D’ailleurs, on nous accorde que ce penchant n’est pas universel : la terre, les liquides, le fluide des mers, les grandes eaux des montagnes, et tous les corps qui participent à la nature terrestre, sont attirés vers le centre ; mais le souffle léger des airs et les atomes du feu en sont écartés : et ce qui fait que les astres scintillent à la voûte du ciel, et que la flamme du soleil se nourrit dans les plaines azurées, (1, 1090) c’est que la chaleur, en fuyant du centre, s’y amoncelle tout entière.
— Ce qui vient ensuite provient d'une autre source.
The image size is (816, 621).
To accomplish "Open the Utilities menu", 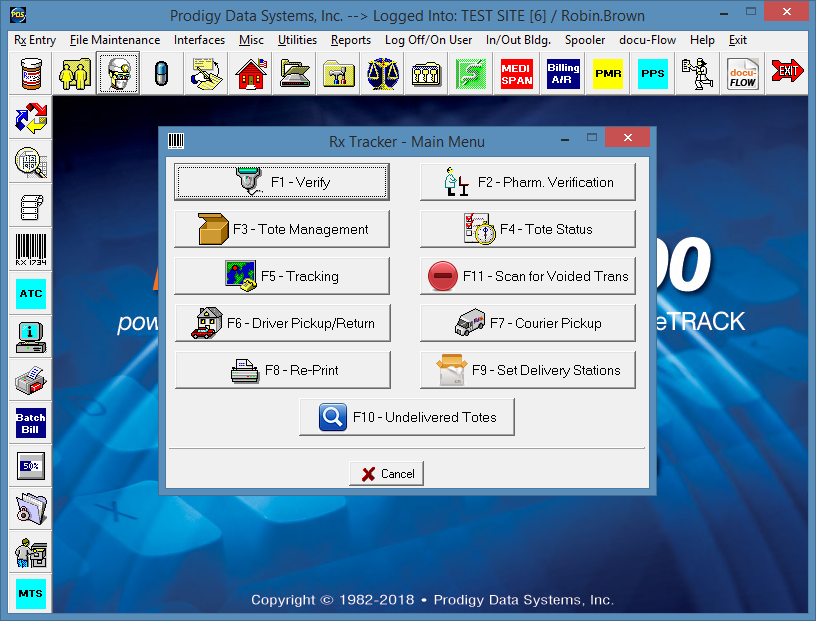I will (297, 40).
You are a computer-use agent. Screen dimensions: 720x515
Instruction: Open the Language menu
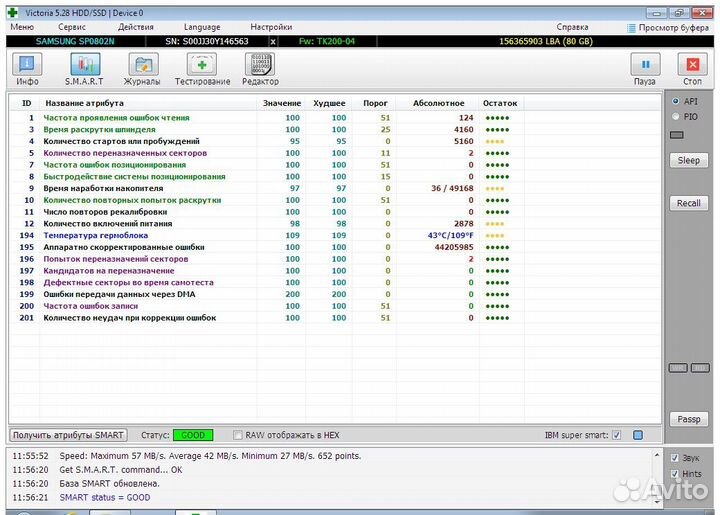[x=202, y=27]
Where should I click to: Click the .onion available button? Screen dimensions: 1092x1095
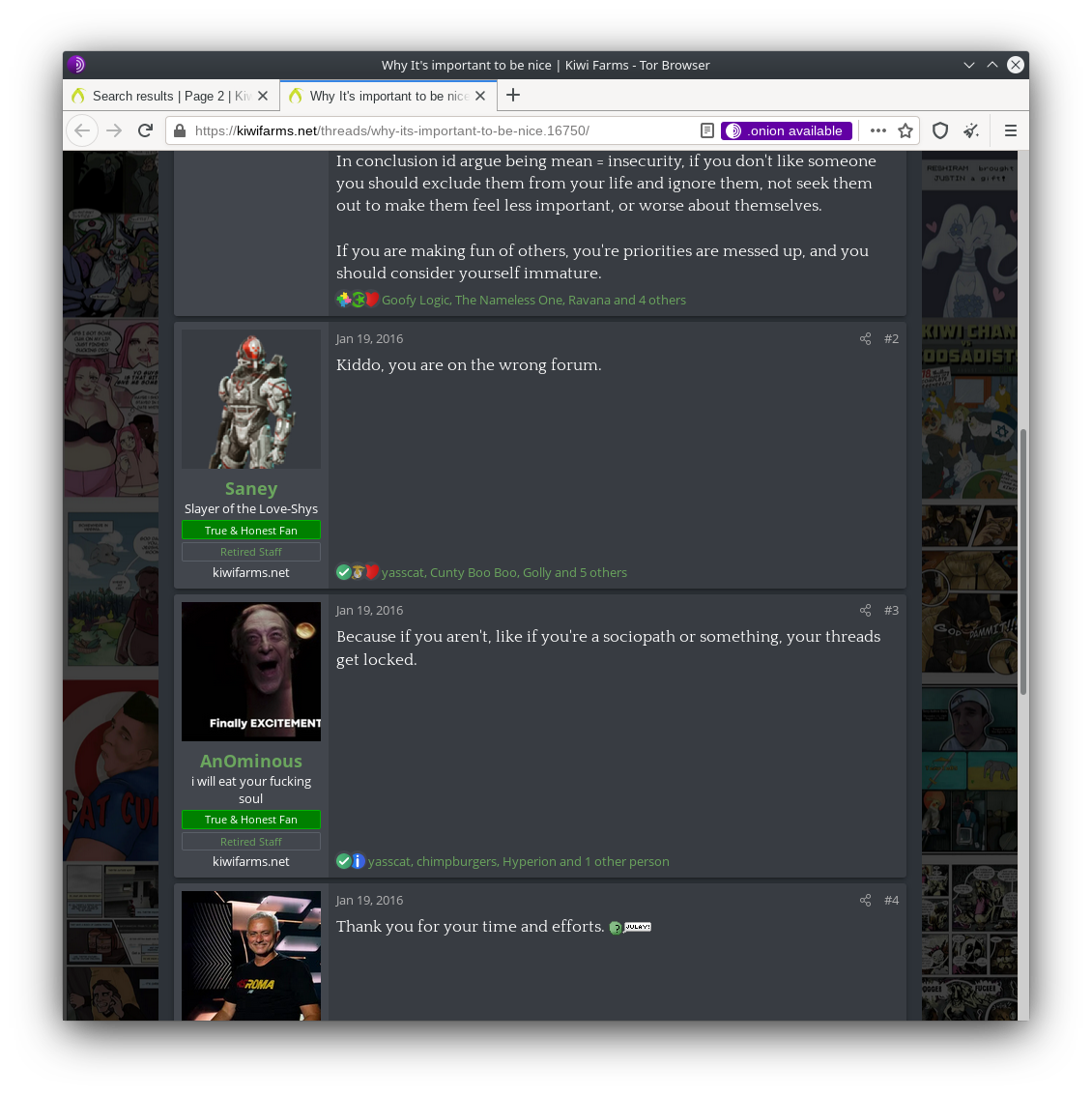coord(786,130)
De même les espèces vivantes sont alimentées par des corps échappés de la terre ; de même les arbres ne pourraient fleurir et croître, si la terre ne fournissait à chaque rameau sa nourriture. Ces philosophes avouent aussi que le firmament enveloppe le monde, (1, 1095) de peur que ses extrémités ne se détachent tout à coup, et ne se dispersent ainsi que des flammes ailées au sein du vide, et que toute la masse ne les suive ; de peur que le ciel étincelant de tonnerres ne croule sur nos têtes, que la terre ne se dérobe sous nos pieds, que les corps, ruinés eux-mêmes au milieu des ruines confuses du ciel et de la terre, (1, 1101) ne soient engloutis dans les abîmes du vide, et que bientôt rien ne demeure au monde, excepté des atomes invisibles et une immense solitude. Car, aussitôt que les moindres éléments se détachent, il y a une porte ouverte à la mort, et toute la matière ne tarde pas à s’échapper.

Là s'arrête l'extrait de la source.